Here is where it gets interesting. If China maintains their currency peg to the dollar, they could make their goods even cheaper on the world market, and still maintain their export trade with the U.S. But then China would be in the driver's seat economically, allowing them to de-peg their currency from the dollar slowly, allowing them to grow their economy away from a reliance on the U.S. export business. Chinese goods will grow in cost at a rate close to our own inflation rate.

In case you have not already guessed it, the U.S. economy will be a huge mess. While our export businesses will thrive, import businesses will dry up. The price of gas will shoot up, hurting our economy in multiple ways, with the most obvious being the increased cost of goods and services.

Let us not forget, the Federal Reserve will have it's hands tied by our heavy government debt burden. If they increase rates, they will also increase the government's cost of financing our debt, thereby digging our debt hole deeper. If they don't increase rates, inflation will soar.

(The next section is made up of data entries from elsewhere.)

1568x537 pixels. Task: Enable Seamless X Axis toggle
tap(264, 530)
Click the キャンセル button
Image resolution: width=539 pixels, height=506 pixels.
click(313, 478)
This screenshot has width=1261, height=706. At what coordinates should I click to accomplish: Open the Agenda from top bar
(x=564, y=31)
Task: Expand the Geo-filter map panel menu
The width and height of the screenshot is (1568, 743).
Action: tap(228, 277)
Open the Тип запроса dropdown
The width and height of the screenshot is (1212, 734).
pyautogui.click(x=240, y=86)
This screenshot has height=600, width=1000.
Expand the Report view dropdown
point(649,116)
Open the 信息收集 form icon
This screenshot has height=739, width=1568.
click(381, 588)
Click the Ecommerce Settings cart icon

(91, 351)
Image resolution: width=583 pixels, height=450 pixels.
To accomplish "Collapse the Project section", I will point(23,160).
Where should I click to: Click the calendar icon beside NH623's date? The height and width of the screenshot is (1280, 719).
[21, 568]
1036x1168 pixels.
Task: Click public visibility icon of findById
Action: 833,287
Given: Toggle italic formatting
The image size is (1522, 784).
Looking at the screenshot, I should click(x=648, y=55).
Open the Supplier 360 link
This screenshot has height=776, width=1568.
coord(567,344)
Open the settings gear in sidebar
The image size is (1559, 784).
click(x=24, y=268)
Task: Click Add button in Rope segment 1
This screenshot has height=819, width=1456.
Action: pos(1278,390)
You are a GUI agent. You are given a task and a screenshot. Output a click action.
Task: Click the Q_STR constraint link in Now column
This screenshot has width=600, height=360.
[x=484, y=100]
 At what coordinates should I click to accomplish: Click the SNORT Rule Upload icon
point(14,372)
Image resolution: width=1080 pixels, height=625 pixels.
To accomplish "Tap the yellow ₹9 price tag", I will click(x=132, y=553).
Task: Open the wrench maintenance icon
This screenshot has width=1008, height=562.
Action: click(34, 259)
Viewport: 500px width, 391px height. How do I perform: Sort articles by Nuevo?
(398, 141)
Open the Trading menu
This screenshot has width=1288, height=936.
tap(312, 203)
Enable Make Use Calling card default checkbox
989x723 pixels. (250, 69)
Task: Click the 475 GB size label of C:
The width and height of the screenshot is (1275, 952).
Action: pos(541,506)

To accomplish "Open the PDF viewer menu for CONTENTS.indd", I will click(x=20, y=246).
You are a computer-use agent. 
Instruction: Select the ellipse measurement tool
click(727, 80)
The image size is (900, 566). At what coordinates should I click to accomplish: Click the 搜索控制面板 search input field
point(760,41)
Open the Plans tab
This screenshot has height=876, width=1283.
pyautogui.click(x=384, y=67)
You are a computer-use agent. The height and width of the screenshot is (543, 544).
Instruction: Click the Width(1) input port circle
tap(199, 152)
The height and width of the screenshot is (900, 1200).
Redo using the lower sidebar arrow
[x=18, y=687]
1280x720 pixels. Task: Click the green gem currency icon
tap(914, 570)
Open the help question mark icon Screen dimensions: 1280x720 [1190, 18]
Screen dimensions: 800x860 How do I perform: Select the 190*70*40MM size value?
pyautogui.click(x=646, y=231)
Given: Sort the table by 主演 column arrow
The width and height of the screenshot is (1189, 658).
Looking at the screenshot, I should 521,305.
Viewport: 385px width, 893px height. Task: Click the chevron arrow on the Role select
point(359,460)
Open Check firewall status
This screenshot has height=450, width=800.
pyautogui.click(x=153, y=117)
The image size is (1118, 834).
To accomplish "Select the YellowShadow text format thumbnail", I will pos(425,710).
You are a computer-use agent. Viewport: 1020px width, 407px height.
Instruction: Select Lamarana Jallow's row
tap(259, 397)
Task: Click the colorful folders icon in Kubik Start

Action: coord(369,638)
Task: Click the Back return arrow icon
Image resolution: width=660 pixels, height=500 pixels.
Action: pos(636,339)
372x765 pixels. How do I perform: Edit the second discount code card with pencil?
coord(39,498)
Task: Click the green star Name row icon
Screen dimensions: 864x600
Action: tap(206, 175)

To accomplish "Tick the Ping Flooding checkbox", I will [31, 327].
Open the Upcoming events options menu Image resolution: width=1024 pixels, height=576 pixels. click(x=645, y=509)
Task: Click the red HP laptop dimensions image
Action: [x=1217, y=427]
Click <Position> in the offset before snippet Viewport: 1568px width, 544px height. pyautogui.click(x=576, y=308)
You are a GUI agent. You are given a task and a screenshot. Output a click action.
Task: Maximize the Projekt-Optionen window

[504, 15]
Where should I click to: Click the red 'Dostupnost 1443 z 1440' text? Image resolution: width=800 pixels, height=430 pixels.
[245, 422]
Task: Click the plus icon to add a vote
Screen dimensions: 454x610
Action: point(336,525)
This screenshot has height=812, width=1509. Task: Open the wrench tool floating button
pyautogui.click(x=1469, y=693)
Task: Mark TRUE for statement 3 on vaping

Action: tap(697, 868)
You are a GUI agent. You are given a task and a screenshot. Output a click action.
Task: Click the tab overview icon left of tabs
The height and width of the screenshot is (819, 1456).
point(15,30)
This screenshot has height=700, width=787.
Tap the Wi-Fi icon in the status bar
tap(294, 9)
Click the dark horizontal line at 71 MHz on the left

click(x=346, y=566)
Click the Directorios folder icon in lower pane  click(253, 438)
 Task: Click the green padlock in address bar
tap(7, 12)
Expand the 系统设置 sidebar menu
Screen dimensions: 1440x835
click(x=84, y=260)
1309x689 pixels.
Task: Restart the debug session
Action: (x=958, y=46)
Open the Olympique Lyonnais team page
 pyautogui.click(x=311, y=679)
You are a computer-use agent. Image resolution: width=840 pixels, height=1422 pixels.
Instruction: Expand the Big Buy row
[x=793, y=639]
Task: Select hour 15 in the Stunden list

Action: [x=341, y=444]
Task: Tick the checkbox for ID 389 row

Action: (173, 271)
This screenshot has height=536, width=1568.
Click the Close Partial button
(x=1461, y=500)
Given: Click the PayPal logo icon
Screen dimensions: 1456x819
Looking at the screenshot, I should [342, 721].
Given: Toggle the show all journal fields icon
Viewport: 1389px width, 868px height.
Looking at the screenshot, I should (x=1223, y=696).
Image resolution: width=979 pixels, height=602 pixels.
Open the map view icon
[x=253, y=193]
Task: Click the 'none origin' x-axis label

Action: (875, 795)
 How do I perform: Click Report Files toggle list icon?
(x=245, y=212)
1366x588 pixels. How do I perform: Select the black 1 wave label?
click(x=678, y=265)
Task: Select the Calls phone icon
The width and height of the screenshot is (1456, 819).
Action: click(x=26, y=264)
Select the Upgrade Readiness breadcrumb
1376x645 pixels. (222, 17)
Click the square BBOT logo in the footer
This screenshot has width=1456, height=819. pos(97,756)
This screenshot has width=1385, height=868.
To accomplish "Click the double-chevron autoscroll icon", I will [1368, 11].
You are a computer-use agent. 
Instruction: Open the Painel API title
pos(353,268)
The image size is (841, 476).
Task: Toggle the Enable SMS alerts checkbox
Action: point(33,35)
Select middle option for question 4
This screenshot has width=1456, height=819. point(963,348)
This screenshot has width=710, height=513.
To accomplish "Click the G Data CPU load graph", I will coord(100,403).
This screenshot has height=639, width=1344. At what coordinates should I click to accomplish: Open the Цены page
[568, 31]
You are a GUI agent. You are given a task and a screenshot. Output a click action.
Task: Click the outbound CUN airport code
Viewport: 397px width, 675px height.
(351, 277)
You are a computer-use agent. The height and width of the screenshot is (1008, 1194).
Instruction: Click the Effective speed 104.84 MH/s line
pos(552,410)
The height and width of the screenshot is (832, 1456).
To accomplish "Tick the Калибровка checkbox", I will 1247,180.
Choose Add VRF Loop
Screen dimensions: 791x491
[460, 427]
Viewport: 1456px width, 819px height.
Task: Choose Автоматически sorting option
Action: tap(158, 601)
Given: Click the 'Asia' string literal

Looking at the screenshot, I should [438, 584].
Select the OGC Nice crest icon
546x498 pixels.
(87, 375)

Technically speaking, the U.S. will be in the middle of a perfect economic storm: heavy government debt with reduced tax revenue, soaring inflation, and weakened domestic businesses leaving unemployment high (and possibly growing). If the Democrats manage to pass universal health care, they will be forced into heavy rationing of it long before they had hoped. With Social Security and Medicare debts coming due as more Baby Boomers retire (or are forced into retirement by unemployment), our government debt burden will increase even more.

In summary, we are screwed if the dollar is removed as the world's trade currency.

2 comments:

Justine Valinotti said...

One thing my life has taught me is that one doesn't realize that one has privilege until one loses it. And that is exactly what will happen to this country when the dollar loses its hegemony over the world's economy.

Most Americans don't realize that, even in tough times like these, most things, from gasoline to groceries, are cheaper here than they are in most places in the world. Much of that has to do with the dollar's dominion, which, to a very large degree, was a consequence of the US being one of the chief de facto empire of the 20th Century.

EdMcGon said...

Good point Justine. We are like a championship sports team, which keeps playing like everyone should lose to us, completely forgetting what brought us our championship in the first place.